- [What is required]:
Which lines mention "computer"? Show each one from the listing.

BEGIN

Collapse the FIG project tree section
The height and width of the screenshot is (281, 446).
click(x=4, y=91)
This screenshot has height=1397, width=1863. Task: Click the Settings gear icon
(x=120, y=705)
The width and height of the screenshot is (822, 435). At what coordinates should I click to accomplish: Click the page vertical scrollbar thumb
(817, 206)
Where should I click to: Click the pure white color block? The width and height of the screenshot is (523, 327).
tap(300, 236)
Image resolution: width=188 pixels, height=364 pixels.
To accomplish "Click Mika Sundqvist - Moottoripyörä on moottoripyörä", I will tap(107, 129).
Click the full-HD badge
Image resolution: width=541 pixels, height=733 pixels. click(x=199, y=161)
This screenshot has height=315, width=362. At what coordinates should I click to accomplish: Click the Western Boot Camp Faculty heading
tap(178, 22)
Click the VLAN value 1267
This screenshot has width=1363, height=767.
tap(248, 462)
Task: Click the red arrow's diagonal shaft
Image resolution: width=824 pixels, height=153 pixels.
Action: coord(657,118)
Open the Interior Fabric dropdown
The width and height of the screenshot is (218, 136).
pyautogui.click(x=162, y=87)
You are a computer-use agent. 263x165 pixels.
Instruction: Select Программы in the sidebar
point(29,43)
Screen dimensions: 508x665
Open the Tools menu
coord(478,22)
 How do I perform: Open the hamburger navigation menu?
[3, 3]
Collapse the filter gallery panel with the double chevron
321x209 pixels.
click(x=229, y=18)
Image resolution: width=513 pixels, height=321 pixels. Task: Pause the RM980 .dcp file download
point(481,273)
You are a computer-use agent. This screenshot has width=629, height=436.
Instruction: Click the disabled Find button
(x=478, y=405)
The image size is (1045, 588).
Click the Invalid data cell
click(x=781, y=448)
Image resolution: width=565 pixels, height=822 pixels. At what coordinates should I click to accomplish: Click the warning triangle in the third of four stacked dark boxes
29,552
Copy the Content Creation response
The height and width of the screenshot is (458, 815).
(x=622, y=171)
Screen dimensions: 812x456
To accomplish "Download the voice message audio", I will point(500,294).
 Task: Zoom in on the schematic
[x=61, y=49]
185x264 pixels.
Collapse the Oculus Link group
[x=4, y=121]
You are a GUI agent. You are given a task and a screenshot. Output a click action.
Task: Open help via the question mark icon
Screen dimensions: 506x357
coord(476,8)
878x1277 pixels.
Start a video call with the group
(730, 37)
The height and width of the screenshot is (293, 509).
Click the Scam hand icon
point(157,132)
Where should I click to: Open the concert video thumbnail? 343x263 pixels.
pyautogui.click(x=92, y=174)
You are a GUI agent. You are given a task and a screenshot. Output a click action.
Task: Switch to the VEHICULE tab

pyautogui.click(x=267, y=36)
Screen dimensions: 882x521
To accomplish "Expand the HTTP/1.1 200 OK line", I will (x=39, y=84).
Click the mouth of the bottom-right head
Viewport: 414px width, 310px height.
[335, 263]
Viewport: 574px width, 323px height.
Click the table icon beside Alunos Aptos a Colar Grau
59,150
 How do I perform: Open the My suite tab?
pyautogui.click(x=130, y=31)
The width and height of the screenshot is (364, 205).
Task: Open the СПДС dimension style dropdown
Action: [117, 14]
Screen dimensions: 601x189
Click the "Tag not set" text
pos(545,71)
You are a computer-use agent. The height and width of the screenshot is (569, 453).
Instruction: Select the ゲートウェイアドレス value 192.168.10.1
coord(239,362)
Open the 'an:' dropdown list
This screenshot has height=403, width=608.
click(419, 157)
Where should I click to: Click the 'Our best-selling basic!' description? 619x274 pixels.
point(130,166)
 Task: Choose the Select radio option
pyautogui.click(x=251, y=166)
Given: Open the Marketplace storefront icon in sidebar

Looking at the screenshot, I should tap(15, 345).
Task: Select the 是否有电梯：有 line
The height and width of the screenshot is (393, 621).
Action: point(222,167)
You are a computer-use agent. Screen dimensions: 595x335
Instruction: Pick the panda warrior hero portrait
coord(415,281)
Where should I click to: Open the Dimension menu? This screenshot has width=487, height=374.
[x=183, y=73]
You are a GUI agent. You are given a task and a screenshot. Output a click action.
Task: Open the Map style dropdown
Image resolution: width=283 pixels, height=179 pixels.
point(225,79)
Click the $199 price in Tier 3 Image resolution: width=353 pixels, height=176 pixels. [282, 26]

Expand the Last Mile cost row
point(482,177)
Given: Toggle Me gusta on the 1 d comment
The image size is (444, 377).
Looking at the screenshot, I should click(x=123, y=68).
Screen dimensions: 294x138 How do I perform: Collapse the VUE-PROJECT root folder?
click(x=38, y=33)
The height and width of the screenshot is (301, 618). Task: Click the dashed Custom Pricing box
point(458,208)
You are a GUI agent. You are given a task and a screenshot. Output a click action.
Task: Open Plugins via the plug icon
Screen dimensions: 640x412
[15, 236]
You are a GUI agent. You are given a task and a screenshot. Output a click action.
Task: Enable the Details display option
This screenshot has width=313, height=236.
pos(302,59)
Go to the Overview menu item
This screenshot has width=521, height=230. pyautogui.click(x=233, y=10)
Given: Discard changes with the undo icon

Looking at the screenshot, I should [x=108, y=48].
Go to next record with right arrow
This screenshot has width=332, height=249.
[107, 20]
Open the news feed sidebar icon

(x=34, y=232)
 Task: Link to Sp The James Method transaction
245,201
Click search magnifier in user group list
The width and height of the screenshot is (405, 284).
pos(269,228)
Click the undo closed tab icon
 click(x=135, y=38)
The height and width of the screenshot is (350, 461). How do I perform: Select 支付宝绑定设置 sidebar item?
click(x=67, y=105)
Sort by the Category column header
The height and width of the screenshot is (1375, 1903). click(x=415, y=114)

END

- [Response]:
You are a computer-use agent. 263x165 pixels.
You are a computer-use agent. This screenshot has width=629, height=436.
You are a computer-use agent. The height and width of the screenshot is (569, 453).
You are a computer-use agent. Screen dimensions: 595x335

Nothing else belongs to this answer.